Finally, the Commission voted to add a total of four Tier One duck blinds at the Big Sandy, West Sandy, and Camden Unit 1 WMAs for the upcoming duck season. An additional proposal will be considered at a later Commission meeting to create a 900-acre waterfowl refuge at the WMA to support the duck population. The area under consideration is difficult for hunters to access and the Commission believes it would be better served for conservation efforts. TWRA will seek public comments on the proposal before the vote.
Additional updates were made for TWRA’s 110 WMAs encompassing more than 1.5 million acres of natural resources. Notably, a quota hunt for turkeys was established on Chickasaw and Natchez state parks, slight adjustments were made to the deer hunts on Cheatham WMA, and generally opening more hunt units on various WMAs across the state.

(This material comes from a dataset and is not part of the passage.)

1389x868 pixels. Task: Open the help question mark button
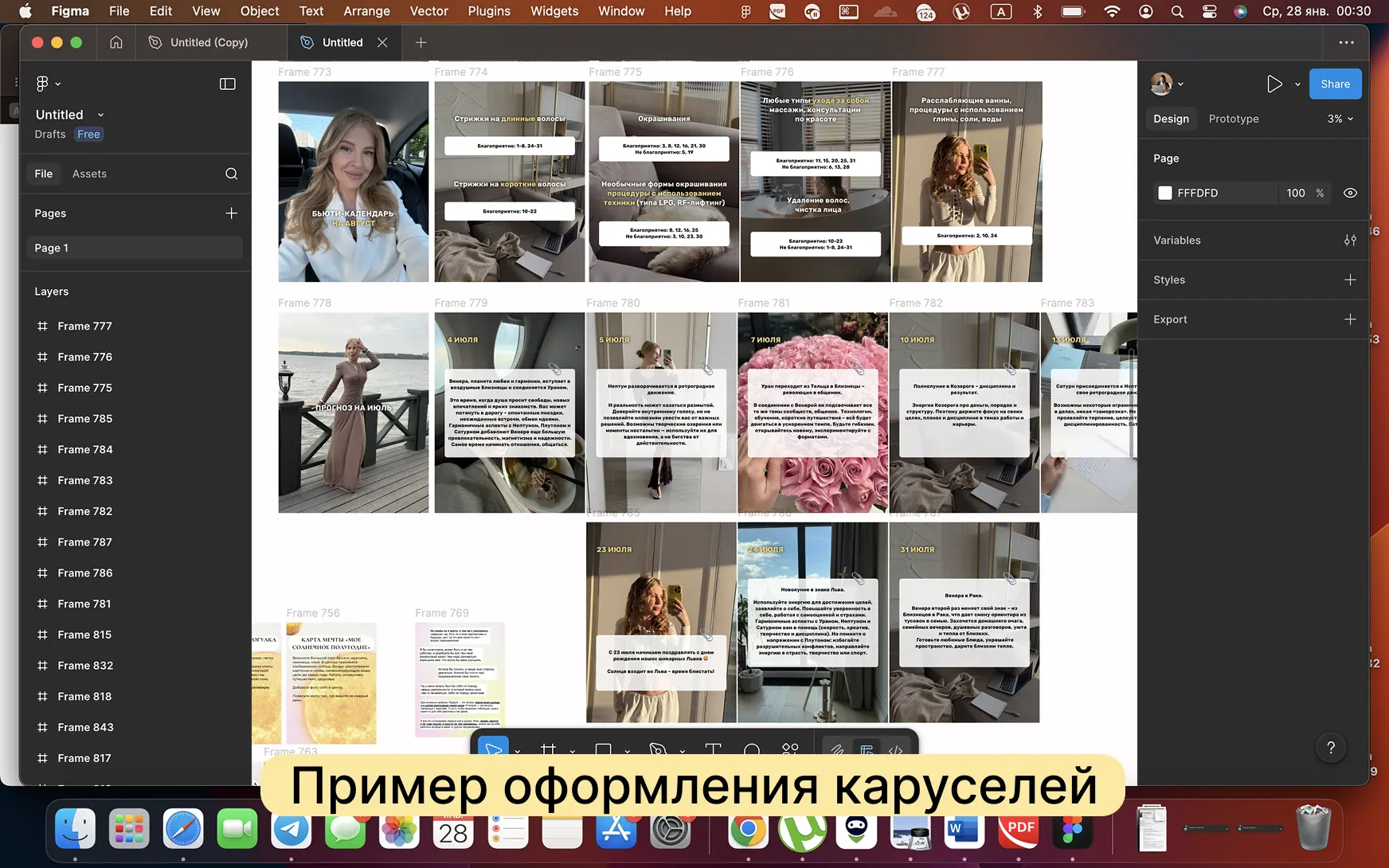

A list of WMA regulations is available on the TWRA website.
TWRA completes a nine-month season setting process, which includes wildlife population surveys, data collection from partner organizations and research institutions, a public comment period on recommendations, and finally discussion and approval by the Tennessee Fish and Wildlife Commission.
“Our goal for the 2023 hunting season setting process was to find the right balance between healthy wildlife populations and hunter satisfaction,” said Wildlife and Forestry Division Chief Joe Benedict. “We feel confident we have met this goal with the help of the incredible volume of public input we received this year.”